-- Start TASK INPUT --
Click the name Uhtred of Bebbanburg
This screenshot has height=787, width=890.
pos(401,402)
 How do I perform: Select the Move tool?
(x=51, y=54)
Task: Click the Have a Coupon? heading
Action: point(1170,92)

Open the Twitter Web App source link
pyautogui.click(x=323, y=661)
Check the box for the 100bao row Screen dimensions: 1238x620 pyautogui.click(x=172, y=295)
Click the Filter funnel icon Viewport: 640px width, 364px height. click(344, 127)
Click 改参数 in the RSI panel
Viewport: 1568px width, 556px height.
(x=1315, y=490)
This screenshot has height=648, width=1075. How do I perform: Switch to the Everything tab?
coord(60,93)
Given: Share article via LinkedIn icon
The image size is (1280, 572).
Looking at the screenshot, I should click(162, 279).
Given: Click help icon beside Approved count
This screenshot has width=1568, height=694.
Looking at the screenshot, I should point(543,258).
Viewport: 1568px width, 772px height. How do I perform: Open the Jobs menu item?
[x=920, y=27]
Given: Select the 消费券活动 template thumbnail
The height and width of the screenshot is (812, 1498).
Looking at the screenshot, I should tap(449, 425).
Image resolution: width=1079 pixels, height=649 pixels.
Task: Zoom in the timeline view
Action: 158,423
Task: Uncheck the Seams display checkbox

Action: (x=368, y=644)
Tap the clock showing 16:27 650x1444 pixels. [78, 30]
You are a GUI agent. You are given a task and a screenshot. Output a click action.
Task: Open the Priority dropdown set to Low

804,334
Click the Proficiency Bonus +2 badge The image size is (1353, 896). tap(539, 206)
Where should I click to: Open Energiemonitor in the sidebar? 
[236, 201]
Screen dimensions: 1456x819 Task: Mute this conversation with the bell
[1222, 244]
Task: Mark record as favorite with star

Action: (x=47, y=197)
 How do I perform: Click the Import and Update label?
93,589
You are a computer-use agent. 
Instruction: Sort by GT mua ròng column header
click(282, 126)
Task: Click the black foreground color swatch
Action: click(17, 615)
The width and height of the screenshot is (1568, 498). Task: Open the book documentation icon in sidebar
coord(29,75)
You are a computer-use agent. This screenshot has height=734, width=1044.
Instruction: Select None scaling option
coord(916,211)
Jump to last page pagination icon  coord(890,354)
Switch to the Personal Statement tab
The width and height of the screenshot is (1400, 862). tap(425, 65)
-- End TASK INPUT --
Return the data above exactly as it appears, starting at its first line and ending with the line that contains "Looking at the screenshot, I should click(162, 279).", both included.

Click the name Uhtred of Bebbanburg
This screenshot has height=787, width=890.
pos(401,402)
 How do I perform: Select the Move tool?
(x=51, y=54)
Task: Click the Have a Coupon? heading
Action: point(1170,92)

Open the Twitter Web App source link
pyautogui.click(x=323, y=661)
Check the box for the 100bao row Screen dimensions: 1238x620 pyautogui.click(x=172, y=295)
Click the Filter funnel icon Viewport: 640px width, 364px height. click(344, 127)
Click 改参数 in the RSI panel
Viewport: 1568px width, 556px height.
(x=1315, y=490)
This screenshot has height=648, width=1075. How do I perform: Switch to the Everything tab?
coord(60,93)
Given: Share article via LinkedIn icon
The image size is (1280, 572).
Looking at the screenshot, I should click(162, 279).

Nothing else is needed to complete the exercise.